# PROBLEM REQUIREMENTS
Under this line are the records; write out word for word the part that begins at the line containing "[Favorite Performer] (65, 72)" and ends at the line containing "Brewers vs Minnesota Twins (161, 1831)", and no more.

Dataset entries:
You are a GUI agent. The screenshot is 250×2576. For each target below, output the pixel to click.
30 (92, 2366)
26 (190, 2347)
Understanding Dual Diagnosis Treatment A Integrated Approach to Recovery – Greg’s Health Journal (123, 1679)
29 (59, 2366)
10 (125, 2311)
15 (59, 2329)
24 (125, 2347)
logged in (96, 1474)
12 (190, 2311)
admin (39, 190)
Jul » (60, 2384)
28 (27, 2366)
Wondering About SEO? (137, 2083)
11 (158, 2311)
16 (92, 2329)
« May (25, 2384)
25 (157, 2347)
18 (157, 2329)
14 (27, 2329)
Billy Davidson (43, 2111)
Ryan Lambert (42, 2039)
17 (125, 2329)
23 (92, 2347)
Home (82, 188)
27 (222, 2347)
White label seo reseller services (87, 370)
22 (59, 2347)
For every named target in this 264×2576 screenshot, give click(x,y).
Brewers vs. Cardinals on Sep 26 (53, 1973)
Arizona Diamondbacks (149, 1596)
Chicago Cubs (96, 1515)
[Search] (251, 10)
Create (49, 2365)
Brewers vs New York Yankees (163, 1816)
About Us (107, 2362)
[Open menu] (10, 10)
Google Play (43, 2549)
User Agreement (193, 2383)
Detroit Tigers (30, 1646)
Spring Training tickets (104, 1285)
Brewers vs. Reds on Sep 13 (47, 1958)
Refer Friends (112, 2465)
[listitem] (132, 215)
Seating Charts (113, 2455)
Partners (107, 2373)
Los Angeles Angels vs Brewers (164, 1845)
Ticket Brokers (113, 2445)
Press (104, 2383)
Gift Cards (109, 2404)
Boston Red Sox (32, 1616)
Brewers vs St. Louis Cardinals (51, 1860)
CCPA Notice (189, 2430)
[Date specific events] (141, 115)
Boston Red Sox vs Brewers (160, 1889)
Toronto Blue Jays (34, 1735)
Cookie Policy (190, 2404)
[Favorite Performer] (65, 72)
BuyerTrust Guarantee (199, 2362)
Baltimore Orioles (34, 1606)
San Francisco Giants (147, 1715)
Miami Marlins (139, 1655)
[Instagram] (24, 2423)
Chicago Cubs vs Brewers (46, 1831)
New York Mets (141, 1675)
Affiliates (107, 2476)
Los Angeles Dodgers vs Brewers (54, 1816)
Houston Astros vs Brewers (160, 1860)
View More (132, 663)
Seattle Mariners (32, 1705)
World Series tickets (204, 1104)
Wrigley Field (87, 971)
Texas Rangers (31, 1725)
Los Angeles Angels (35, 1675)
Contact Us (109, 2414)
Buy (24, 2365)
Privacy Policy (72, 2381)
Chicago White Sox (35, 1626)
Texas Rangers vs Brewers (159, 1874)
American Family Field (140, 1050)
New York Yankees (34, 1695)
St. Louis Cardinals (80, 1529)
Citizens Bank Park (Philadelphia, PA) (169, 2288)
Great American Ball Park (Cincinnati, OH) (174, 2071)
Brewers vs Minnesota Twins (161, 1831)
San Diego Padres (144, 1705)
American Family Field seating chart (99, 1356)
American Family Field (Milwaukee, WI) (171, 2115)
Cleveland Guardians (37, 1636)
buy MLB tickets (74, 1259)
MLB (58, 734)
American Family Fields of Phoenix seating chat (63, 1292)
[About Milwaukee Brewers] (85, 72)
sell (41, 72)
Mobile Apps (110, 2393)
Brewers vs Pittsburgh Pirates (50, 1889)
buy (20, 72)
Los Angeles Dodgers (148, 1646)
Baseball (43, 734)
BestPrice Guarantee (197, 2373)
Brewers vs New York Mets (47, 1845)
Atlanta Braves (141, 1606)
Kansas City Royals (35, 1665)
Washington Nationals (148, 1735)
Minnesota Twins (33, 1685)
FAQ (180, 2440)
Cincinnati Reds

# EXERCISE RESPONSE
[Favorite Performer] (65, 72)
BuyerTrust Guarantee (199, 2362)
Baltimore Orioles (34, 1606)
San Francisco Giants (147, 1715)
Miami Marlins (139, 1655)
[Instagram] (24, 2423)
Chicago Cubs vs Brewers (46, 1831)
New York Mets (141, 1675)
Affiliates (107, 2476)
Los Angeles Dodgers vs Brewers (54, 1816)
Houston Astros vs Brewers (160, 1860)
View More (132, 663)
Seattle Mariners (32, 1705)
World Series tickets (204, 1104)
Wrigley Field (87, 971)
Texas Rangers (31, 1725)
Los Angeles Angels (35, 1675)
Contact Us (109, 2414)
Buy (24, 2365)
Privacy Policy (72, 2381)
Chicago White Sox (35, 1626)
Texas Rangers vs Brewers (159, 1874)
American Family Field (140, 1050)
New York Yankees (34, 1695)
St. Louis Cardinals (80, 1529)
Citizens Bank Park (Philadelphia, PA) (169, 2288)
Great American Ball Park (Cincinnati, OH) (174, 2071)
Brewers vs Minnesota Twins (161, 1831)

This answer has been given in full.